GIVEN TASK: Copy the items again, starting at the line that has "Life (106, 83)" and stopping after the line that has "InfoPath [InfoPath (4 items)] (121, 212)", and substitute "SharePoint" for "Sharepoint" while leaving everything else unchanged.

MATERIAL FOR THIS EXERCISE:
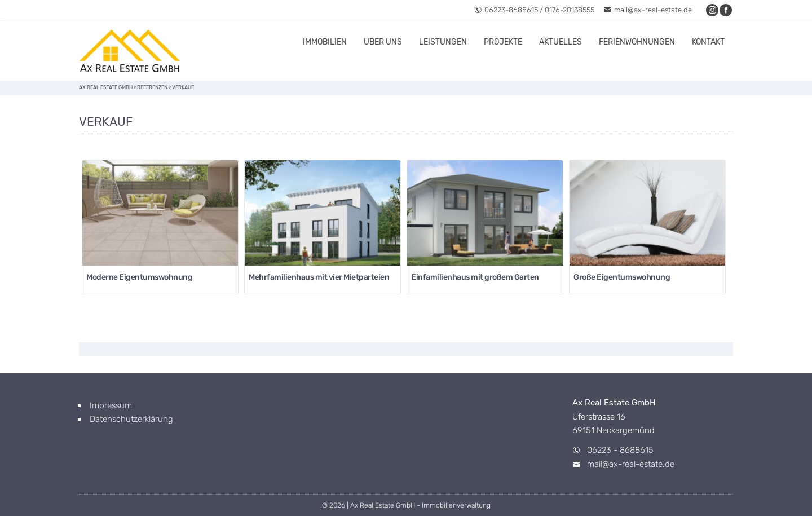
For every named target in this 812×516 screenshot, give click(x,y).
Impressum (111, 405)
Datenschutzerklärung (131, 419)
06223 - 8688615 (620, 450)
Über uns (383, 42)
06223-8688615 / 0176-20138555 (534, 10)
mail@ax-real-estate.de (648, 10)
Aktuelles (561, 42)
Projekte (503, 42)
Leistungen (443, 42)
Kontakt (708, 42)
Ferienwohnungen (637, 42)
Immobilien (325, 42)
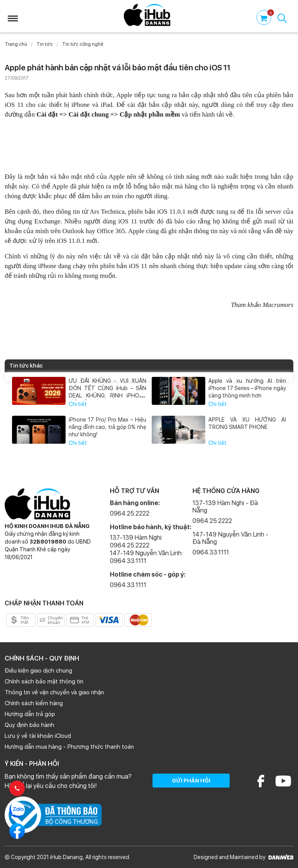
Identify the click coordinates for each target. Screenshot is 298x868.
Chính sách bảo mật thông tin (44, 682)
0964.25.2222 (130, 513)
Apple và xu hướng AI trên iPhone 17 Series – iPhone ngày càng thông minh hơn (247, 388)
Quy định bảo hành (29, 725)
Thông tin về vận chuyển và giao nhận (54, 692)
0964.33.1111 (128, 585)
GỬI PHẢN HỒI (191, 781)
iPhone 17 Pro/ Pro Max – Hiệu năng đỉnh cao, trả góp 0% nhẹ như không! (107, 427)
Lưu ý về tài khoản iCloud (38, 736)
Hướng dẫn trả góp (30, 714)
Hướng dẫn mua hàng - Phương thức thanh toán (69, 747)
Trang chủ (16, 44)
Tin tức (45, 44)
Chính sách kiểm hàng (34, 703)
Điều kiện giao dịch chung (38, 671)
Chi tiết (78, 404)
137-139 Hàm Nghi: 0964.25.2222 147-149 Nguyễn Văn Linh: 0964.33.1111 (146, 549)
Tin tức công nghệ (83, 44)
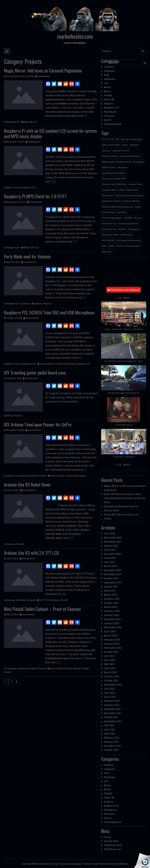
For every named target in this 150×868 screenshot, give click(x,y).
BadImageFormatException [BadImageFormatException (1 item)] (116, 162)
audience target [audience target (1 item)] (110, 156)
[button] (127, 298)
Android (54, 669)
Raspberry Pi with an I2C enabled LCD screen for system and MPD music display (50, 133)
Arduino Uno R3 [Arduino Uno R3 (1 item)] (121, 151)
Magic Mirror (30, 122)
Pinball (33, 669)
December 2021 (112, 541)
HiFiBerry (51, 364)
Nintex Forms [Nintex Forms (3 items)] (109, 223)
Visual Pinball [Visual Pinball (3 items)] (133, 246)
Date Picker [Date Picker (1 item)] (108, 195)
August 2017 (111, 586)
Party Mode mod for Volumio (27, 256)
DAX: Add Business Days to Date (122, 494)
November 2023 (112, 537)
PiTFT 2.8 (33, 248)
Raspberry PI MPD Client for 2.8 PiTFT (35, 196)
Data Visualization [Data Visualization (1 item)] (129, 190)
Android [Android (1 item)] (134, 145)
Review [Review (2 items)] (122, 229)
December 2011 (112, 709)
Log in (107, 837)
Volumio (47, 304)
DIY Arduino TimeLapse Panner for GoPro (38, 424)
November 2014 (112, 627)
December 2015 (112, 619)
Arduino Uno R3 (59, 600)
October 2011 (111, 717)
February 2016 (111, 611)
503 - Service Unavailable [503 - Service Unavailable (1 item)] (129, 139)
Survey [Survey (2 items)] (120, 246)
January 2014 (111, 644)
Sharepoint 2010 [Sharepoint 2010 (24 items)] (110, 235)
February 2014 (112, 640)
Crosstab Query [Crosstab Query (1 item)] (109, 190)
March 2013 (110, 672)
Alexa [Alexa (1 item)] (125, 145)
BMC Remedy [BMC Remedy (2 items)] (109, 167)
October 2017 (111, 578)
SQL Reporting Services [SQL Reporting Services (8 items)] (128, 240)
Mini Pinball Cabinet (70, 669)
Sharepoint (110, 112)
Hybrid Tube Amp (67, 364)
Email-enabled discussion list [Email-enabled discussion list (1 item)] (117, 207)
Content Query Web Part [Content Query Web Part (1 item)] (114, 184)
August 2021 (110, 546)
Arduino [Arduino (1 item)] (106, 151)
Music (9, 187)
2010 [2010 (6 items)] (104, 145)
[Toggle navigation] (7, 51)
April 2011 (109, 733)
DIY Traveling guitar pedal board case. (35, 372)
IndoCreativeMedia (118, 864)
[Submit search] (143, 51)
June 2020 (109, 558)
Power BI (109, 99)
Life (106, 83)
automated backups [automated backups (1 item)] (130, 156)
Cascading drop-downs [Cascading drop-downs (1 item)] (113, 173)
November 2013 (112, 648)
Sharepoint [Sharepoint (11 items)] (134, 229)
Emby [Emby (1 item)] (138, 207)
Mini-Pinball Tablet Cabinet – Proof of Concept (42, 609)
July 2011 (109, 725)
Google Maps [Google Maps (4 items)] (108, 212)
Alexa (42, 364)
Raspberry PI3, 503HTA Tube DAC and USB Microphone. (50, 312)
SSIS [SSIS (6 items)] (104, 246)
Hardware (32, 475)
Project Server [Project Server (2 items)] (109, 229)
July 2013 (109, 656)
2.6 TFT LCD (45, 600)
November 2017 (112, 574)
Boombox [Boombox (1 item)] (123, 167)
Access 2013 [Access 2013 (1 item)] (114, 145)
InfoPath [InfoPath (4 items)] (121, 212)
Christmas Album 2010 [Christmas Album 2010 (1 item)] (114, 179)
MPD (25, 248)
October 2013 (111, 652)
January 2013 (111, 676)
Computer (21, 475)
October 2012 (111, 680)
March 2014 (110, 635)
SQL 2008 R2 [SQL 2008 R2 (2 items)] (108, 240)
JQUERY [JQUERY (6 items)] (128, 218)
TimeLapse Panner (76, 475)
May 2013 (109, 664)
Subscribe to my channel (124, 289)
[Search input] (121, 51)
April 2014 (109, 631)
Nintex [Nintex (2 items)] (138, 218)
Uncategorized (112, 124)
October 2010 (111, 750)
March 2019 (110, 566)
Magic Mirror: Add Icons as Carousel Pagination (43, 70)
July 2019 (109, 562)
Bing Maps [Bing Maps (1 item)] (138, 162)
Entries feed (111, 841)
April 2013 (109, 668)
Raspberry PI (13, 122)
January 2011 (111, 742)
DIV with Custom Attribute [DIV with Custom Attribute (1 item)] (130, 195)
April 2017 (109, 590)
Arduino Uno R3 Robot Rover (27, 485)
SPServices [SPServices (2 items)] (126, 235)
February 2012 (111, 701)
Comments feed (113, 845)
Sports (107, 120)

RESPONSE:
Life (106, 83)
automated backups [automated backups (1 item)] (130, 156)
Cascading drop-downs [Cascading drop-downs (1 item)] (113, 173)
November 2013 (112, 648)
SharePoint [SharePoint (11 items)] (134, 229)
Emby [Emby (1 item)] (138, 207)
Mini-Pinball Tablet Cabinet – Proof of Concept (42, 609)
July 2011 (109, 725)
Google Maps [Google Maps (4 items)] (108, 212)
Alexa (42, 364)
Raspberry PI3, 503HTA Tube DAC and USB Microphone. (50, 312)
SSIS [SSIS (6 items)] (104, 246)
Hardware (32, 475)
Project Server [Project Server (2 items)] (109, 229)
July 2013 (109, 656)
2.6 TFT LCD (45, 600)
November 2017 (112, 574)
Boombox [Boombox (1 item)] (123, 167)
Access 2013 [Access 2013 (1 item)] (114, 145)
InfoPath [InfoPath (4 items)] (121, 212)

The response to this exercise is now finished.